Tentu, kalau baca buku baku maka sejarah serdadu dibentuk melalui perjuangan bangsa Indonesia untuk mempertahankan Proklamasi Kemerdekaan Indonesia dari ancaman Belanda yang ingin kembali berkuasa menjajah Indonesia melalui kekerasan senjata. Itu yang baku. Kalau yang standar, lain lagi. Kalau yang kritis, ya pasti tidak begitu.

TNI pada awalnya merupakan organisasi yang bernama Badan Keamanan Rakyat (BKR). Kemudian pada tanggal 5 Oktober 1945 menjadi Tentara Keamanan Rakyat (TKR), dan selanjutnya diubah kembali menjadi Tentara Republik Indonesia (TRI).

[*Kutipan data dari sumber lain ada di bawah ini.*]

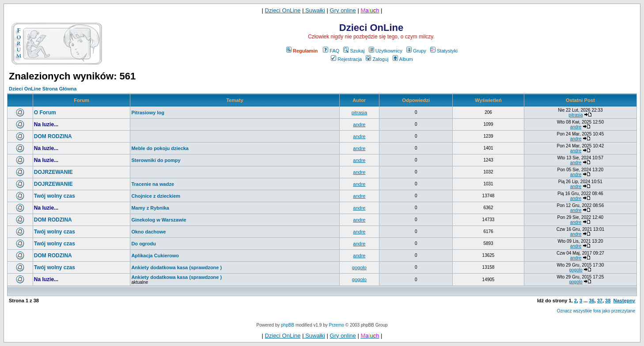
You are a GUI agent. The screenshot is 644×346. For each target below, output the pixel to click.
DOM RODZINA (53, 136)
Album (403, 59)
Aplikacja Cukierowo (155, 256)
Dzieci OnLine (283, 10)
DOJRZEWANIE (53, 172)
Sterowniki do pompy (155, 160)
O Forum (45, 113)
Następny (624, 301)
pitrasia (359, 113)
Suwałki (314, 10)
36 (591, 301)
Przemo (337, 325)
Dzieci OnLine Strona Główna (42, 89)
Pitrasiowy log (148, 113)
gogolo (359, 267)
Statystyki (444, 51)
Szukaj (354, 51)
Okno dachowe (148, 232)
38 (608, 301)
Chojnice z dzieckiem (155, 196)
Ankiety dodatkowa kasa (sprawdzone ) (176, 267)
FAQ (331, 51)
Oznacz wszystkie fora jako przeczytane (596, 311)
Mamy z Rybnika (150, 208)
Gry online (343, 10)
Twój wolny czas (54, 196)
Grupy (416, 51)
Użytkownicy (386, 51)
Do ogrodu (144, 244)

Pada masa mempertahankan kemerdekaan ini, banyak rakyat Indonesia membentuk laskar-laskar perjuangan sendiri atau badan perjuangan rakyat. Usaha pemerintah Indonesia untuk menyempurnakan tentara kebangsaan terus berjalan, sambil bertempur dan berjuang untuk menegakkan kedaulatan dan kemerdekaan bangsa.

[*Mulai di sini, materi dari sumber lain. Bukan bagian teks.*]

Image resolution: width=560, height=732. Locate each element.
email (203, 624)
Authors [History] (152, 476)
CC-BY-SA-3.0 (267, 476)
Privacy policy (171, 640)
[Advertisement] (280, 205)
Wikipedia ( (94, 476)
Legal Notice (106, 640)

Untuk mempersatukan dua kekuatan bersenjata yaitu TRI sebagai tentara regular dan badan-badan perjuangan rakyat, maka pada tanggal 3 Juni 1947 Presiden Soekarno mengesahkan berdirinya Tentara Nasional Indonesia (TNI) secara resmi. Ini kisah yang ditulis mereka, oleh mereka dan untuk Indonesia. Yang sejatinya, tentu warna-warni.

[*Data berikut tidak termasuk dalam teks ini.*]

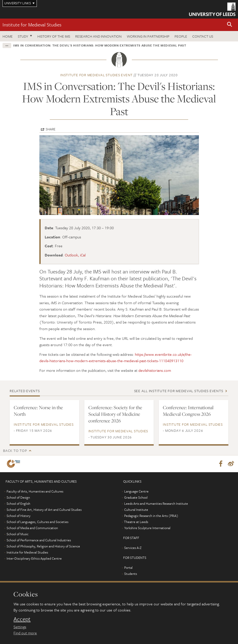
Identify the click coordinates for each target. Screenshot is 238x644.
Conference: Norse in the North (38, 411)
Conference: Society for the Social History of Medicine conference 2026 (115, 414)
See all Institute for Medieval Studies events (179, 391)
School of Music (18, 534)
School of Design (18, 497)
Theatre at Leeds (136, 522)
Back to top (15, 450)
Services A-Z (133, 548)
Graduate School (136, 497)
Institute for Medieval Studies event (96, 75)
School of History (19, 516)
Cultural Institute (136, 510)
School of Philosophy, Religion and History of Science (43, 546)
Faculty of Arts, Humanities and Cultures (35, 491)
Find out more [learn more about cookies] (25, 633)
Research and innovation (98, 36)
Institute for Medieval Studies (32, 24)
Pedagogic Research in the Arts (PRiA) (151, 516)
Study (23, 36)
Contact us (203, 36)
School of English (18, 503)
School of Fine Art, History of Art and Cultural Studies (44, 510)
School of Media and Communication (32, 528)
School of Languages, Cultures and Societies (37, 522)
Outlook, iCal (75, 255)
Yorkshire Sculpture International (147, 528)
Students (131, 574)
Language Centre (136, 491)
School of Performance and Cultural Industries (39, 540)
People (181, 36)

Tetapi, kisah serdadu di negara postkolonial selalu tampil dalam dua wajah: pahlawan dan pengkhianat. Pahlawan misalnya Soedirman. Pengkhianat misalnya Soeharto. Studi-studi terhadap mereka juga punya dua style. Mendukung dan menolak. Ini memang simalakama. Sayangnya, jenis pengkhianat lebih banyak. Hal ini karena pembinaan liberalisme Amerika dkk lebih dulu daripada nasionalisme Ki Hadjar Dewantara. Konflik PKI versus AD adalah point awalnya. PKI dianggap pembela rakyat. AD dituduh penjajah rakyat. Lihat saja pertarungan mereka, antara perwira lurus dan zuhud melawan jendral-jendral yang hobinya golf dan mobil mewah.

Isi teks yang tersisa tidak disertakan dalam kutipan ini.